Lower expectations and get enjoyment out of life
Thirty days ago we all made New Year's resolutions.
So, how's it going?
I thought so. Me too.
I made one easy, sensible, do-able resolution: practice gratitude daily. I did it for two days -- two measly days! -- then forgot about it.
But lately it's come to mind again as the darkness of January and February close down our afternoons and the frigid temperatures provide an excuse not to get outside and exercise. In the absence of sunshine and outdoor activity, depression wiggles in and finds a toehold.
A Naperville friend offered simple advice: Write down everything about your life that you'd like to keep the same.
I did. My list grew longer and longer. As the page filled, my spirits lifted tangibly. I'd been so focused on problem-solving that problems were all I saw anymore.
There's a funny story from the Jewish tradition about seeing the good instead of the bad. My sister, Catholic like me, sent it to me years ago, when my husband and I were living in a tiny third-floor walk-up flat in inner-city London. That apartment was full with the two of us. Then we had our first baby. Then, our second.
There were baby dresses jostling for space with my husband's business suits in the armoire, a knee-high washing machine tucked under the stairs, a dryer in one of the closet-sized bedrooms, and a dorm-size refrigerator under the counter in a kitchen the size of a phone booth.
There were three flights of stairs, two babies, armloads of groceries, cartons of disposable diapers and no elevator.
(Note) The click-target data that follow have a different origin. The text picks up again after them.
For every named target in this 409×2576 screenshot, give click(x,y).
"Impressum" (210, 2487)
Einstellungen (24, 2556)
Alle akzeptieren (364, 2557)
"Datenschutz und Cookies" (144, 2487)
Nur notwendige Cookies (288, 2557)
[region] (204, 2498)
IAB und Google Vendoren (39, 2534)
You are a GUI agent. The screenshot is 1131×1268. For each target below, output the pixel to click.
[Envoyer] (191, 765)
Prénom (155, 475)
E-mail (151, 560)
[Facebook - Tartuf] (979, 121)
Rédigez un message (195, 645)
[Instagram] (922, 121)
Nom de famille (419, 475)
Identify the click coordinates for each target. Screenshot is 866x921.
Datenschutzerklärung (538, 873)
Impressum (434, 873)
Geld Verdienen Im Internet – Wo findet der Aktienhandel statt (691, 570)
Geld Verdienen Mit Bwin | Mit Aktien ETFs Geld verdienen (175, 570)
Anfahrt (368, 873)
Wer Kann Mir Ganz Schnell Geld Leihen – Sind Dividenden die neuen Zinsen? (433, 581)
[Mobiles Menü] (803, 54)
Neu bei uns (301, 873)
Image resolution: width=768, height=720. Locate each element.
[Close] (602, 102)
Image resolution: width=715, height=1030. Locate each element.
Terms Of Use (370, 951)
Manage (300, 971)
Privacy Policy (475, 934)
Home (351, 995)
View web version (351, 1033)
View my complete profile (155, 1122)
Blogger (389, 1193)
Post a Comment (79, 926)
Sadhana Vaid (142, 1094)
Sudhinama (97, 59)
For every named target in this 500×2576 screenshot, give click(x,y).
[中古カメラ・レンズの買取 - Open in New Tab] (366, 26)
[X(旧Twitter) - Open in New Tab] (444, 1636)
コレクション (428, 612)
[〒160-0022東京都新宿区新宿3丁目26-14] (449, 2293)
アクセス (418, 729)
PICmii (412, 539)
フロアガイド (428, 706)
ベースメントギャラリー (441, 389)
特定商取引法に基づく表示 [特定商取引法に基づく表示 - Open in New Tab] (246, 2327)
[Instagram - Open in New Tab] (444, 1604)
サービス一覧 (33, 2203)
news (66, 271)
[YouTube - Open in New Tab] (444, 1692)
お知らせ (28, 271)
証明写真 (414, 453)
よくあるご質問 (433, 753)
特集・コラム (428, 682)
We had no car, just a heavy-duty British double stroller parked in and nearly blocking the narrow front hallway.
When I complained to my sister that life couldn't go on this way, she sent me a children's book about a farmer who feels that his large family is overflowing his small house.
He goes to the rabbi, who every week counsels him to first take the cow into the house, then the pigs, then the chickens and finally a horse. Finally, when the farmer's tearing his hair out, the rabbi says, "Now, take everything out but your family." The farmer luxuriates in the spaciousness and peacefulness of his abode.
Religion, and common sense, wisely counsel us to practice gratitude. Like rebellious teens, we don't.
Understandably, we focus on our problems that need attention before they get worse. But submersing ourselves in the problems makes them inflate until their importance seems to blot out the very sun.
For a change, listen to the voice of an ancient: This is the day the Lord has made. Let us rejoice and be glad in it.
Atheist, Muslim, Christian, Jewish, Hindu, Buddhist, we all have that day and can choose to be glad in it. Or not.
Funny enough, lowering standards can increase happiness. I'm thinking of my golf game. I took it up as a young, raw beginner, not expecting much. (I've always figured the smaller the ball, the more confounding the game. Golf, then, would be well-nigh impossible.)
But I had to co-host some business clients at a golf event coming up, so I figured I'd better give it a go. I took lessons, and also began conscripting friends to go golfing.
With my low expectations, every good shot was a delight. Every tiny success was met with a wonderment of gratitude. Every flight of that little white ball, sailing toward the beautiful green, was fantastic. I crowed to my instructor, "Wow! This is fun!"
He was surprised and pleased. "Finally. Somebody has a reaction other than frustration."
Proust said the voyage of discovery lies not in new landscapes but in new eyes. Less highbrow but still on target, your eighth-grade coach said it, too: It's all about your attitude.
Where is my New Year's gratitude journal, anyway, with those measly two entries? I have a lot to write in it.